If I disabuse you of any notion, let it be this: not all Argonians look or behave the same! People beyond the borders of Black Marsh often assume that Argonian physiology is locked, with only subtle variations existing between tribes. While it is true that most Argonians seem to share a basic morphological pattern, variations both great and small still exist. The Sarpa, Nagas, Hapsleet, and Paatru are just a few examples. From what I can ascertain, these differences correspond with the habitats surrounding each tribe's Hist. Most naheesh elders contend that the Hist provides, "the right skins at the right time." If that is true, the Riverback tribe's Hist did an excellent job.
 
My guide, Names-the-Orchids, took me deep into the swamp to meet a little-known tribe called the Naka-Desh, or Riverbacks. Few Imperials venture far enough into Black Marsh to meet the People of the River, and the Naka-Desh see little benefit in traveling beyond the boundaries of their Hist's roots. For that reason, most perceive them as a secretive and mysterious tribe. This misconception is made all the more amusing by the Riverbacks' boundless hospitality.
 
We approached the Riverbacks' territory via ferry boats. Our expedition encountered tribal sentries almost immediately. They floated to the surface of the water like turtles or crocodiles. I was struck by the wideness of their faces, the largeness of their eyes, and the broad webs adorning their forearms and throats. The Hist clearly provided the "right skin" for the locale. Riverback territory is more water than land—a drowned marsh navigable by small rafts, canoes, and little else.
 
Names-the-Orchids greeted them with a series of low croaks. They cheerfully repeated the sound before lifting themselves onto our boat. Neither of the sentries seemed familiar with Cyrodilic, so our guide had to interpret. She told us that the Riverbacks demanded tribute in the form of a riddle before they would grant passage. I detected no threat behind the demand. It seemed like more of an invitation than an order. I've no talent for wordplay, but I shared a children's riddle about doorknobs that practically every Imperial knows. As soon as Names-the-Orchids translated it, the two sentries clapped their hands. One of them pressed his forehead to mine, croaked twice, then both vanished into the water as suddenly as they appeared.
 
We spent four days among the Riverbacks—all but one of them on rafts fishing.

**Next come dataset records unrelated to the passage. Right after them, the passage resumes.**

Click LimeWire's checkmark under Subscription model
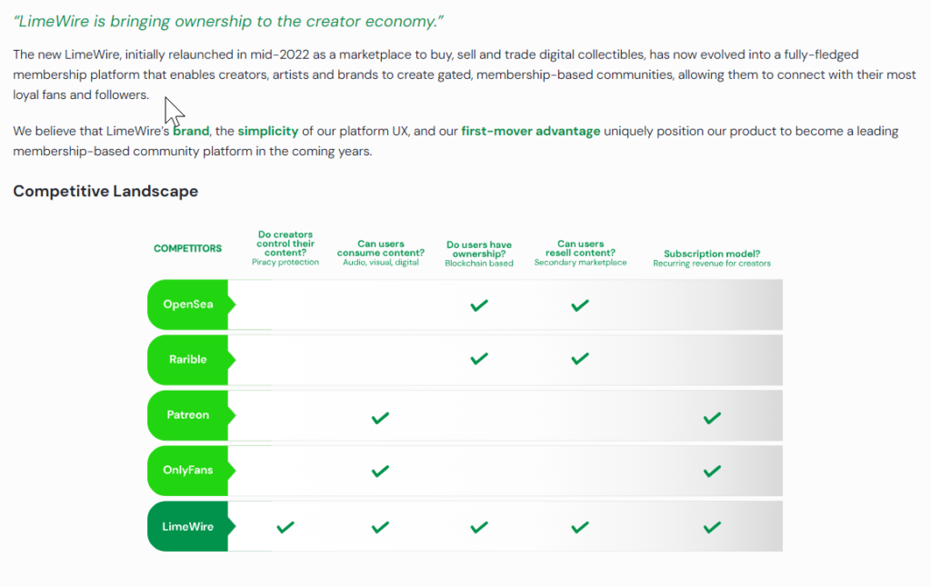Image resolution: width=931 pixels, height=587 pixels. click(712, 527)
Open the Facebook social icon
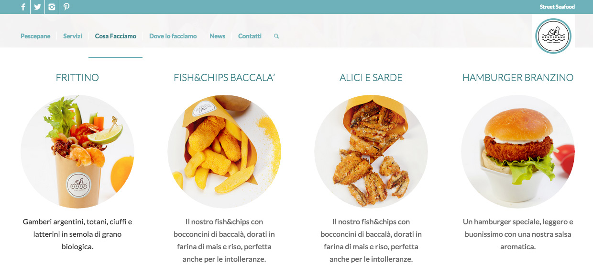This screenshot has width=593, height=278. click(23, 7)
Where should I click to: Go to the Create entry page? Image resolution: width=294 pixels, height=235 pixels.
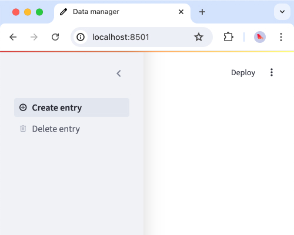[72, 108]
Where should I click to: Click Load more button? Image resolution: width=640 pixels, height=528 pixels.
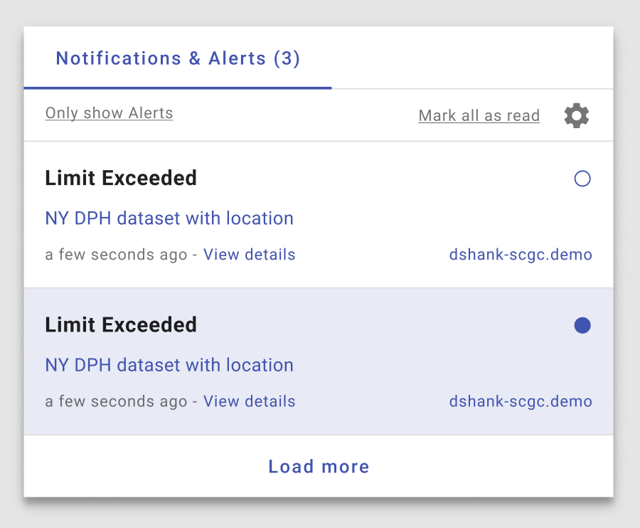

Riverback fishing resembles traditional fishing in name only. Rather than hook and line, the Naka-Desh use large river fish called osheeja gars. Each osheeja is secured by a strange harness and bridle. When the Argonians find an abundant fishing spot, they release the predatory gars and let them snatch up the fish. As soon as an osheeja bites a fish, the Argonians pull their pets to the side of the boat and claim the fish for themselves. I asked Names-the-Orchids how it works. Apparently, the bridle prevents the gar from swallowing. She assured me that the osheejas are well-cared for, though. Until they grow too old, of course, whereupon they too are eaten.
 
Our time with the Riverbacks was not without frustration. Of all the Argonians I have met, the Naka-Desh were by far the least curious. Other than riddles, they had no appetite for anything we brought. They refused our food, took no particular interest in our tales, and did not even ask for our names. This disinterest combined with their boundless hospitality made most of the expedition uncomfortable. Names-the-Orchids chided us for thinking kindness demands reciprocity. As always, even these small disappointments teach us valuable lessons.